Apache Spark Introduction

This video we will quickly cover Apache Spark. The goal is to cover why use Spark and where it fits in the data ecosystem. If you want to just get hands on with Spark, check out one of my next videos on Spark and Databricks.

Watch the video to get my overview of Spark and see below for a bit of supporting information.

What is Apache Spark?

A fast and general engine for large-scale data processing, uses memory to provide benefit.
Often replaces MapReduce as parallel programming API on Hadoop. The way it handles data (RDDs) provides one performance benefit and use of memory when possible provides another large performance benefit.
Can run on Hadoop (using Yarn) but also as a separate Spark cluster.

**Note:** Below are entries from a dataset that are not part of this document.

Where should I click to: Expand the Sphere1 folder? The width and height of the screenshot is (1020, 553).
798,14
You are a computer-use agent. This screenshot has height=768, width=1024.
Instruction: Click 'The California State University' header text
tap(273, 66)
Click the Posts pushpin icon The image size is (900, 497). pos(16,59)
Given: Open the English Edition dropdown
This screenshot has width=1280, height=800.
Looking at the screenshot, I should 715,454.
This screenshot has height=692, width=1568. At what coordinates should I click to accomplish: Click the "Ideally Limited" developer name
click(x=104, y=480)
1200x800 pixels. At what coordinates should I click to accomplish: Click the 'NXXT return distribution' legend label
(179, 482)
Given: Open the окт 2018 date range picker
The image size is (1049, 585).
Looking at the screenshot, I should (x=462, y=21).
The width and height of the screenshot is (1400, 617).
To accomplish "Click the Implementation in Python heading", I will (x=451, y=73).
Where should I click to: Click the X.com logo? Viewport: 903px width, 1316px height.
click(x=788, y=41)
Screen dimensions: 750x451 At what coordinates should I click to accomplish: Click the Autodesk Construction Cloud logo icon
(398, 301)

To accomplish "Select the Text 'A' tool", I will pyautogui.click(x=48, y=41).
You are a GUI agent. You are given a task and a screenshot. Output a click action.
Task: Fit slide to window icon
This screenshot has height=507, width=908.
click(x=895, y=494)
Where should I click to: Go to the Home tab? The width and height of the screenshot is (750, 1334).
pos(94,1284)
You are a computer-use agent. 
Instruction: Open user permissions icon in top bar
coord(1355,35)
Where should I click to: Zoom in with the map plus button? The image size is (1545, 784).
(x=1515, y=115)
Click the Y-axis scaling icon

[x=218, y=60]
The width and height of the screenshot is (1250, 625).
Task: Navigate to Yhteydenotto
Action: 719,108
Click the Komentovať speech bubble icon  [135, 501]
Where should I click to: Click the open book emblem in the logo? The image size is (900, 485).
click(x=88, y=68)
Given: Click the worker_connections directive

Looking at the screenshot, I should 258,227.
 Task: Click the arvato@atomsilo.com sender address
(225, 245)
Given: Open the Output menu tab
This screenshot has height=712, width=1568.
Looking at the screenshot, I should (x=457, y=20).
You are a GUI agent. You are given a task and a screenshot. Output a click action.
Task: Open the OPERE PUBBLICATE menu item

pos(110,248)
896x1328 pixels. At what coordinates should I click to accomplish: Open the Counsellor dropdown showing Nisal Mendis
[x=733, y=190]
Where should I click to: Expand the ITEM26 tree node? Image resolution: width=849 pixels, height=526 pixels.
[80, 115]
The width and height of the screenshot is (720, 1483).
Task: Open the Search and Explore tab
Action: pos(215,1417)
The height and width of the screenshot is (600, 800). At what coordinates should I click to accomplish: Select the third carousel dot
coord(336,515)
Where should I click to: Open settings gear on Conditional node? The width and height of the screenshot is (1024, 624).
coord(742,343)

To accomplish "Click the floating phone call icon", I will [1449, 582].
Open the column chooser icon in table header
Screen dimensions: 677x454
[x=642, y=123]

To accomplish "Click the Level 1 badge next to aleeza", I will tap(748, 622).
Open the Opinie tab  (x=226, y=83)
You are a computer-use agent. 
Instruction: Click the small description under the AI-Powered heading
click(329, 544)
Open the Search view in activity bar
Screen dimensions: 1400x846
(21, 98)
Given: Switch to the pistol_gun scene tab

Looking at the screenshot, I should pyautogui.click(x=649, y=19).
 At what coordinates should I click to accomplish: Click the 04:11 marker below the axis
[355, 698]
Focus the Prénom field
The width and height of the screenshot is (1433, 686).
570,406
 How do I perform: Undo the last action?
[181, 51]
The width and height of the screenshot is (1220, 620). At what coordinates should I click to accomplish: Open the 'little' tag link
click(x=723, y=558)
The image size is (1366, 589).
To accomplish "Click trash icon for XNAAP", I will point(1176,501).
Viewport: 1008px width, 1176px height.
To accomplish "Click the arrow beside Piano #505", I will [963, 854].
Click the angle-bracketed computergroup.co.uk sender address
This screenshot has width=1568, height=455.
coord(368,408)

Local is possible as well but reduces the performance benefits…I find its still a useful API though.
Run Java, Scala, Python, or R. If you don’t already know one of those languages really well, I recommend trying it in Python and Scala and pick whichever is easiest for you.
Several modules for different use cases, similar API so you can swap between modes relatively easily.
1. For example, we have both streaming and batch sources of some data and we reuse the rest of the spark processing transformations.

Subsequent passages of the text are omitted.